LE MAISTRE.—A quelle heure vous êtes-vous éveillé ce matin?

L'ENFANT.—Avant le jour; je ne sçay à quelle heure.

LE MAISTRE.—Qui vous a éveillé?

L'ENFANT.—Le réveilleur de la semaine est venu avec sa lanterne, il a heurté fort à la porte de ma chambre...

LE MAISTRE.—Dites moy par ordre tout ce que vous avez fait depuis ce temps-là. Vous autres, enfans, écoutez avec soin des oreilles et de l'esprit, afin que vous appreniez à imiter vostre compagnon.

L'ENFANT.—Estant éveillé, je me suis levé du lit, j'ay mis ma camisole avec mon pourpoint... je me suis bien peigné, j'ay mis mon chapeau, j'ay mis ma robe; ensuite je suis sorty de ma chambre, j'ay descendu en bas, et j'ay pissé contre la muraille[304].

Livre II, colloque 54, page 210.

C'est ainsi qu'au seizième siècle, et même à la fin du dix-septième, on entendait l'éducation des enfants. Nous en sommes revenus, et un peu trop peut-être. A une si grande licence, innocente en somme, a succédé une pudeur exagérée qui explique l'oubli dans lequel ont été laissés les usages et la vie privée d'autrefois. L'histoire s'est faite trop chaste et trop fière pour s'occuper de pareils détails. Laissez-moi en citer un curieux exemple. Vers 1828, un homme de talent, M. F. Barrière, découvre et publie les très intéressants Mémoires de Louis-Henri de Loménie, comte de Brienne. Il y rencontre cette phrase: «Sa Majesté, me voyant entrer si matin dans sa chambre, dont toutes les entrées m'étoient permises, même de sa garde-robe, où j'entrois à toute heure, sans avoir eu besoin de brevet d'affaires, même quand elle étoit sur sa chaise percée...» Ces derniers mots révoltent M. Barrière, qui les supprime. Il en éprouve pourtant quelque remords, et, dans une note perdue à la fin du volume, il avoue qu'il n'a pas reproduit cette ligue parce qu'elle «figurait assez mal dans une scène d'amour». Mais, barbare, notre littérature n'est que trop riche en scènes d'amour; ce qui importait, c'était de nous montrer dans quelle position, en dépit de l'étiquette, le grand roi consentait à recevoir ses secrétaires d'État. Saint-Simon, heureusement, a été moins réservé.

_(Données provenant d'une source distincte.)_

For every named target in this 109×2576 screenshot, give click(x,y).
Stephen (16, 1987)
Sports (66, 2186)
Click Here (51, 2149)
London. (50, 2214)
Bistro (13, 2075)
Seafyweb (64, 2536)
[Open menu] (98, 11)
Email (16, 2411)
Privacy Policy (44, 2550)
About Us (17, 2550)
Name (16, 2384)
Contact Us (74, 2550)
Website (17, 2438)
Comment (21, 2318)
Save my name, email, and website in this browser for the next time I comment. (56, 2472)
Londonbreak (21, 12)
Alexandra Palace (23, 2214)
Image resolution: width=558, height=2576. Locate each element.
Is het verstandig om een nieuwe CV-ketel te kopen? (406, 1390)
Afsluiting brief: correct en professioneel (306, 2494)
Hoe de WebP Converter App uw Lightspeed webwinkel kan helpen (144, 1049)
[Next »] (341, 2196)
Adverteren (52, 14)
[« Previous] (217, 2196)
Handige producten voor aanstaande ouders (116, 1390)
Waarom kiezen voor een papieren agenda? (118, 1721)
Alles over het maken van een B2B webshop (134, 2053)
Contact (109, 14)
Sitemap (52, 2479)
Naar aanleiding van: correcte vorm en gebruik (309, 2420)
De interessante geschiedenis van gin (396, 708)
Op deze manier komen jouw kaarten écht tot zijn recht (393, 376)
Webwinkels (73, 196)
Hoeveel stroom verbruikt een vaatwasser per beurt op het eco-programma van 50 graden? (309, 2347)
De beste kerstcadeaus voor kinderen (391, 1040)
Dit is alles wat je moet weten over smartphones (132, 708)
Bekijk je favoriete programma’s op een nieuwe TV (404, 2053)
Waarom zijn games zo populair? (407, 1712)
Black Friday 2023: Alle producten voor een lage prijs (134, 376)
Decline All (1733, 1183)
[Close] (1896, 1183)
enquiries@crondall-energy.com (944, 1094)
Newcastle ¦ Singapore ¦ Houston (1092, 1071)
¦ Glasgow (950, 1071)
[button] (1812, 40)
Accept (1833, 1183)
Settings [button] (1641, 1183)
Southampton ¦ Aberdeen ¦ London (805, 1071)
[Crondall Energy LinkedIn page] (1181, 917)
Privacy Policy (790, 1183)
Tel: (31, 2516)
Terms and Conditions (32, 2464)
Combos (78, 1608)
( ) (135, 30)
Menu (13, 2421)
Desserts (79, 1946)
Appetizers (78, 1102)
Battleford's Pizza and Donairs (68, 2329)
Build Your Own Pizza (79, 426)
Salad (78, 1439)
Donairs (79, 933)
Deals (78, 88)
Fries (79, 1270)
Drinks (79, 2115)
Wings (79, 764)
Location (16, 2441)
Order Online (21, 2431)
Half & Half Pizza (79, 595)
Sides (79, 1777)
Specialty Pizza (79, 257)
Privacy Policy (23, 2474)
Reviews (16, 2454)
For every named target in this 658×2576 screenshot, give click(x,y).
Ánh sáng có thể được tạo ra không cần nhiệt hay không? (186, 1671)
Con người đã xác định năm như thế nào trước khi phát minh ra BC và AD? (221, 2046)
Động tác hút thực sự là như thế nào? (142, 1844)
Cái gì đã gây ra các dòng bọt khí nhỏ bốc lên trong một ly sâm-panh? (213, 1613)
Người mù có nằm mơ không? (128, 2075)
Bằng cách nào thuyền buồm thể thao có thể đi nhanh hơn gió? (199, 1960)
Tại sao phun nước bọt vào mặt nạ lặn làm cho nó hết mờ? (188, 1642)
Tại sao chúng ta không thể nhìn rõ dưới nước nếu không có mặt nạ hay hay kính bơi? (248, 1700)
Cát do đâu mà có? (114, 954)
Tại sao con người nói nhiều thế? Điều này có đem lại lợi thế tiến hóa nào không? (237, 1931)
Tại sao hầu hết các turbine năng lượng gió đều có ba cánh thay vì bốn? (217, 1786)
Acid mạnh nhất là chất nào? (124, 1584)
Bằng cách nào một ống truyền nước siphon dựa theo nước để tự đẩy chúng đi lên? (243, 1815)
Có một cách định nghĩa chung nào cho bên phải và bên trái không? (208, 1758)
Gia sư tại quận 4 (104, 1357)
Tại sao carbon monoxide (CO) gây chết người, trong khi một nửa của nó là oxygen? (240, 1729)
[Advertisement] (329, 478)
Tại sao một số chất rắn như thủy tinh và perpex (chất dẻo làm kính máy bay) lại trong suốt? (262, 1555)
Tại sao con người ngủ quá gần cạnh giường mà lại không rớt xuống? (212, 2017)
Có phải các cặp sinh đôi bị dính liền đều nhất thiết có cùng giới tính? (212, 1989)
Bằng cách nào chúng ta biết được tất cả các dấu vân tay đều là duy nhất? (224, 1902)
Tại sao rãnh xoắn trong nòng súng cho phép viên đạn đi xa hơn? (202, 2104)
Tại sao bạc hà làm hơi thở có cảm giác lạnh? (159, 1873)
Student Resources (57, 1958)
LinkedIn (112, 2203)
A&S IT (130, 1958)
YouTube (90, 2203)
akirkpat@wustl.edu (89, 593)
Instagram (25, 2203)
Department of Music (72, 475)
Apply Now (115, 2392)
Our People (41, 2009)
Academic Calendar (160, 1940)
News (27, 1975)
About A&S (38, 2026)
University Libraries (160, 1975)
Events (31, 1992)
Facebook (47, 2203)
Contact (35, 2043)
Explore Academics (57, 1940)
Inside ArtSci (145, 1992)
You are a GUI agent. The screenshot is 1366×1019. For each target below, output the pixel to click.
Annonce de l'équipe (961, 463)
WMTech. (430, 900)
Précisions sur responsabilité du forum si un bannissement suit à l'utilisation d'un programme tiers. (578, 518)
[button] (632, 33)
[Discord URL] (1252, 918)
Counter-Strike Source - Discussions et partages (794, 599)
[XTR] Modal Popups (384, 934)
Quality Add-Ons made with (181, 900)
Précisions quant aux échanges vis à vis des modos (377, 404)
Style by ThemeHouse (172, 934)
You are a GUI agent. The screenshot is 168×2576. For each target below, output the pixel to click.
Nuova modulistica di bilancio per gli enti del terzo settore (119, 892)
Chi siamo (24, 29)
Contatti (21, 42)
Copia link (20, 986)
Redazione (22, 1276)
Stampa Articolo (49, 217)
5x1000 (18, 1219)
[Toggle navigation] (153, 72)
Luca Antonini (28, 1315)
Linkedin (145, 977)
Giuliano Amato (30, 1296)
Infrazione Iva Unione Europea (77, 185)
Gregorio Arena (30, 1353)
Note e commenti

En voici assez, j'espère, pour excuser mon éditeur et moi. Les lecteurs sont donc prévenus que je ne reculerai devant aucune des exigences de mon sujet. C'est, d'ailleurs, une nécessité que je subirai, n'ayant aucune envie de courir au-devant des occasions, et, dans les moments difficiles, je m'effacerai autant que possible pour laisser parler les documents contemporains. A cet égard, les Appendices me seront d'une grande utilité. J'aurai soin, cependant, de n'y insérer que des pièces historiques ayant directement trait à la question et susceptibles de l'éclaircir. Quant aux gens qui y chercheraient autre chose, je les avertis qu'ils chercheront en vain.